Biden vante un accord saoudien ; Netanyahu voit toujours plus haut

En 2020, les Saoudiens avaient nié la venue du Premier ministre sur leur sol ; le prince est là aujourd'hui. Comment Netanyahu pense-t-il pouvoir résoudre le problème sans solution à la réalité politique actuelle ?

David est le fondateur et le rédacteur en chef du Times of Israel. Il était auparavant rédacteur en chef du Jerusalem Post et du Jerusalem Report. Il est l’auteur de « Un peu trop près de Dieu : les frissons et la panique d’une vie en Israël » (2000) et « Nature morte avec les poseurs de bombes : Israël à l’ère du terrorisme » (2004).

Le président américain Joe Biden serrant la main du Premier ministre israélien Benjamin Netanyahu lors de leur rencontre en marge de la 78e Assemblée générale des Nations unies, à New York, le 20 septembre 2023. (Crédit : AP Photo/ Susan Walsh)
Le président américain Joe Biden serrant la main du Premier ministre israélien Benjamin Netanyahu lors de leur rencontre en marge de la 78e Assemblée générale des Nations unies, à New York, le 20 septembre 2023. (Crédit : AP Photo/ Susan Walsh)

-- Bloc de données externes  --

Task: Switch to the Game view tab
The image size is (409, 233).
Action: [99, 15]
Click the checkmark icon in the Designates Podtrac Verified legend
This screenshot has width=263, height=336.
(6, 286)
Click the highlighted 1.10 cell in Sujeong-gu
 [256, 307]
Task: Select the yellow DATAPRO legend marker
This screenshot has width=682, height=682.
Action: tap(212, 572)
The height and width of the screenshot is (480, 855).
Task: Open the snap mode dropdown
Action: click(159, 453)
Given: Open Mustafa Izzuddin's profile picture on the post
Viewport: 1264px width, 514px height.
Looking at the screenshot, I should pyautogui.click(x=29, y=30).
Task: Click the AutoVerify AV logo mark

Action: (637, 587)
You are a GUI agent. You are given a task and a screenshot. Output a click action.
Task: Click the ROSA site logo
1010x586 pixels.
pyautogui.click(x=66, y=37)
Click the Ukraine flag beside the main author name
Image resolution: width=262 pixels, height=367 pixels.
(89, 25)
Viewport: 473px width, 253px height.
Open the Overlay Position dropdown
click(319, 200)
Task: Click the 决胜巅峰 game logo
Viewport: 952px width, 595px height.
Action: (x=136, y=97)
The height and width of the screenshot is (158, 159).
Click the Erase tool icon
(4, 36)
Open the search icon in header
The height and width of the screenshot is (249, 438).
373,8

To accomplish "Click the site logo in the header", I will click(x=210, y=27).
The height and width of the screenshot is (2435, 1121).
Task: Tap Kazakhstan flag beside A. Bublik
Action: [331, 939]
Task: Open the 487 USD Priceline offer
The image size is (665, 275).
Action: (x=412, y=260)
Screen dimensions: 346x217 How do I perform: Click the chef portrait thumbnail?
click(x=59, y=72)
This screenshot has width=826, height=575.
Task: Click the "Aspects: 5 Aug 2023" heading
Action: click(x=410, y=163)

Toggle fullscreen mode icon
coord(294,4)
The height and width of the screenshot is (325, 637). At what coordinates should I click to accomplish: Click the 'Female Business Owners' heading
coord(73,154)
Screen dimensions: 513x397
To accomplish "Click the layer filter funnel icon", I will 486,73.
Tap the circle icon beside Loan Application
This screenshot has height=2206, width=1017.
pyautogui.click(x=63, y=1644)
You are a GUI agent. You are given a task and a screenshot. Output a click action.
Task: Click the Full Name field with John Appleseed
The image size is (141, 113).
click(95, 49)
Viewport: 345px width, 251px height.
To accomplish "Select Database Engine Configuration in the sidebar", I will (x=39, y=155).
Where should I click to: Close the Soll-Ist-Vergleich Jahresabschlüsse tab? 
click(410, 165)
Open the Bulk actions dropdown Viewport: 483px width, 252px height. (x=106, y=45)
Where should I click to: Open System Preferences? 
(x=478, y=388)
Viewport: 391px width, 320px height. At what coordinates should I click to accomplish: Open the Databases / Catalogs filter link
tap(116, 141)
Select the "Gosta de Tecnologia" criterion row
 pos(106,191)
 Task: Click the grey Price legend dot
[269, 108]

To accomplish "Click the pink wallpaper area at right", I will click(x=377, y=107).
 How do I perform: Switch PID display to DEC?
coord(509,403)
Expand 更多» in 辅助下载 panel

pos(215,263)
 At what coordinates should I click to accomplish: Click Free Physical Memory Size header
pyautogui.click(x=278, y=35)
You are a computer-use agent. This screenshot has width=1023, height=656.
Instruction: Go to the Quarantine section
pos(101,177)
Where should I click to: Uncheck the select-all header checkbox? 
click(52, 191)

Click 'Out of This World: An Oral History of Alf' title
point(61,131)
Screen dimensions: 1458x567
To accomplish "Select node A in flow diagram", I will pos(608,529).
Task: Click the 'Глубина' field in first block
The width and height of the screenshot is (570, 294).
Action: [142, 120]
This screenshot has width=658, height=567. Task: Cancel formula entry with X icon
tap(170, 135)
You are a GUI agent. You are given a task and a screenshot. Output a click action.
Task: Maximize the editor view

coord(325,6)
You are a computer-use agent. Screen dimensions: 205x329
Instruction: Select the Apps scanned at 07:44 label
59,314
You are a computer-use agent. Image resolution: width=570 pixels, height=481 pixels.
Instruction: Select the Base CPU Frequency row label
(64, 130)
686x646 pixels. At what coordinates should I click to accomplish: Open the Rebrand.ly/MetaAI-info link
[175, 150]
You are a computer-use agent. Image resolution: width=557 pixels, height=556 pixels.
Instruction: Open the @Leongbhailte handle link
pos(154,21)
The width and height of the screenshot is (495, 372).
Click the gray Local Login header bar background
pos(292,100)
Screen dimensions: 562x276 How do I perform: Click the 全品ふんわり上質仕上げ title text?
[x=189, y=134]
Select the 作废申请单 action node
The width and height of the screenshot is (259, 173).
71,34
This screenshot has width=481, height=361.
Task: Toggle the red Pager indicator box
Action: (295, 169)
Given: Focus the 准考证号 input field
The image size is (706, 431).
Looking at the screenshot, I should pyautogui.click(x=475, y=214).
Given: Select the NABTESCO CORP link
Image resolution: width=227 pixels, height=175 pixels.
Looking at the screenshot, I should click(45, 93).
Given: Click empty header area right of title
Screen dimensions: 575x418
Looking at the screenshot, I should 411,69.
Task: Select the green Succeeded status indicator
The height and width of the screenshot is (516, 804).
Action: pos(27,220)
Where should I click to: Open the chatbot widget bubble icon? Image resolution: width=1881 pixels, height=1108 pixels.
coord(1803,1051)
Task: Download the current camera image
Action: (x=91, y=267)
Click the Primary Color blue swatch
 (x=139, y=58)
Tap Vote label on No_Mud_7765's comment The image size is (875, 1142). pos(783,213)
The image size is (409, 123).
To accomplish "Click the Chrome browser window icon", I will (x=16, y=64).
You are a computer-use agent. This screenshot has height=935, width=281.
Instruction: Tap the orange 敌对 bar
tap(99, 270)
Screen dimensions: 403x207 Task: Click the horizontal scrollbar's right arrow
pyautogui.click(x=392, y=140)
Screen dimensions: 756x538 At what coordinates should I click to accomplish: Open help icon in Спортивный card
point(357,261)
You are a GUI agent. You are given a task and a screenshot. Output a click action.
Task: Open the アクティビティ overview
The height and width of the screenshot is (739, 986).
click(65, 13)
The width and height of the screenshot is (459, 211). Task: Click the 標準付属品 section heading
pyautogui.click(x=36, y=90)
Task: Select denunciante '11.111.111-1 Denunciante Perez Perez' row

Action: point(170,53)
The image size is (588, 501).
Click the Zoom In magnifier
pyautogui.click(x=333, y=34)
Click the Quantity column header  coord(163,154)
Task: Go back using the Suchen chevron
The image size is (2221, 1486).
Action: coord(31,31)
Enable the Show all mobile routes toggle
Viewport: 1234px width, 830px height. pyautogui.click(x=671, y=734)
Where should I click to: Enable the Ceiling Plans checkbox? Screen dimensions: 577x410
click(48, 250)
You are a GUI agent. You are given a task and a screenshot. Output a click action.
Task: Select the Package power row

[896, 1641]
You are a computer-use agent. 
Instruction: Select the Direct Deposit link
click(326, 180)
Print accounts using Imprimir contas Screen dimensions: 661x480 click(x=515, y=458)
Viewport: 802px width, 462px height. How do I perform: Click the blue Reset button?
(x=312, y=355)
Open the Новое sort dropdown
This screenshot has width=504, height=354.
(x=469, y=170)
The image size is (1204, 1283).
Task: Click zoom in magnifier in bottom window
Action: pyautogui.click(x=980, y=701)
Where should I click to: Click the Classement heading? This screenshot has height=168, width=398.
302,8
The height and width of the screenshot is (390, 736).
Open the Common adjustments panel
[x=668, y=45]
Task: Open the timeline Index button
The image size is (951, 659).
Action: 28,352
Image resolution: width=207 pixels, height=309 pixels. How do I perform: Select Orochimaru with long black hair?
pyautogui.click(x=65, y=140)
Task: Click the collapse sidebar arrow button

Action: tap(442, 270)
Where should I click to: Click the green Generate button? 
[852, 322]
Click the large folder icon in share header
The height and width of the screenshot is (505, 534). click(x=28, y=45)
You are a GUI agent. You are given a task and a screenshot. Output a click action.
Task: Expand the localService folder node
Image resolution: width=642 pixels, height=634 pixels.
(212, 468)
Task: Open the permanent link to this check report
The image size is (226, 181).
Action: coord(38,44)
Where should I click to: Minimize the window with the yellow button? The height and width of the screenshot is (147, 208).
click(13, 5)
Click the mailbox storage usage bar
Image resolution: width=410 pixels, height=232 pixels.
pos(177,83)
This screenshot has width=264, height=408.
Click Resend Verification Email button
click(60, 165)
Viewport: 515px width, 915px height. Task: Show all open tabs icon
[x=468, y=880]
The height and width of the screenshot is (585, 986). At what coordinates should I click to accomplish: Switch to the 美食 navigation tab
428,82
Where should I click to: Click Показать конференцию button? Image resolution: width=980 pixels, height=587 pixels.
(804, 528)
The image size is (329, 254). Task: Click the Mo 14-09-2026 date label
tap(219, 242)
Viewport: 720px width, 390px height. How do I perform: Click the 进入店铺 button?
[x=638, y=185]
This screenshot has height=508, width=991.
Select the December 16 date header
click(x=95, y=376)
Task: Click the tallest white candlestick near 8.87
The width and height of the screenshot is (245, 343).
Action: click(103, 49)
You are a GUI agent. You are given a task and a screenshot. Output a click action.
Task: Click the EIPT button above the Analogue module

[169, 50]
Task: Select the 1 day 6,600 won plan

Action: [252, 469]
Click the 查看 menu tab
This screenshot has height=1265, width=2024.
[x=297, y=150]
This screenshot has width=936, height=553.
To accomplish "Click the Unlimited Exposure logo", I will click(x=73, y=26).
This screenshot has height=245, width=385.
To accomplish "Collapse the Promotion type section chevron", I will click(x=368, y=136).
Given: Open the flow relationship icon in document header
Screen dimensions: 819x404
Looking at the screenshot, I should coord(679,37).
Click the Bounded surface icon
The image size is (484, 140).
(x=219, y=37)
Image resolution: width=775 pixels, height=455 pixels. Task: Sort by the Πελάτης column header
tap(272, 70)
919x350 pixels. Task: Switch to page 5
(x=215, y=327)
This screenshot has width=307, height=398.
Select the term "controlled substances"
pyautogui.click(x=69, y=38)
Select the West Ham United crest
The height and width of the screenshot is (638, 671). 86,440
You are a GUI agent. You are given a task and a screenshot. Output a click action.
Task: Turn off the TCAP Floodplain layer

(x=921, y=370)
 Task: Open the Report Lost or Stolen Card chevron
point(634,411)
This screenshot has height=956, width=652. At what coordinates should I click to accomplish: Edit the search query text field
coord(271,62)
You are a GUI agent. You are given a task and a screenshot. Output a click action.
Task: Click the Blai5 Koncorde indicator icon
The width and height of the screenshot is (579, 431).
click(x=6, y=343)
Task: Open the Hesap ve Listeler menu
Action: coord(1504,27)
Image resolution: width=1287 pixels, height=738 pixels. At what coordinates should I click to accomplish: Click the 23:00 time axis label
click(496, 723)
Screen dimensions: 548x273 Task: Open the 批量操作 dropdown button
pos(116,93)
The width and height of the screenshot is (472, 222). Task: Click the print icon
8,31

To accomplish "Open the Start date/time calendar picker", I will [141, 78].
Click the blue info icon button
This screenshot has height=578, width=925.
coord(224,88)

Dès le début, il était évident que le président américain Joe Biden, qui a refusé de rencontrer le Premier ministre Benjamin Netanyahu pendant presque neuf mois, allait basculer en mode « Mon ami Bibi ».

Alors que les manifestants qui s’opposent au plan de refonte du système de la justice israélien actuellement avancé par le gouvernement se rassemblaient aux abords de l’Hôtel Intercontinental de New York City, pour avertir que le Premier ministre est bien déterminé à détruire la démocratie en foulant aux pieds l’indépendance du système judiciaire, Biden a accueilli Netanyahu mercredi avec un « bienvenue » qu’il a répété à quatre reprises suivie d’une invitation à la Maison Blanche « d’ici la fin de l’année ».

Le président avait déclaré, au mois de mars, que Netanyahu devait « abandonner » son projet très controversé de refonte radicale du système judiciaire. Et pourtant, le Premier ministre a fait adopter, au mois de juillet, la toute première législation entrant dans le cadre de ce paquet de réformes, interdisant aux tribunaux d’utiliser la notion juridique de « raisonnabilité » lors du réexamen des décisions gouvernementales et ministérielles. Et il a souligné encore lundi qu’il avait bien l’intention de faire approuver au Parlement le projet de loi qui est au cœur de la refonte judiciaire, qui restructurerait et politiserait le processus de nomination des juges en Israël – « une correction mineure« , a-t-il affirmé avec hypocrisie à Elon Musk.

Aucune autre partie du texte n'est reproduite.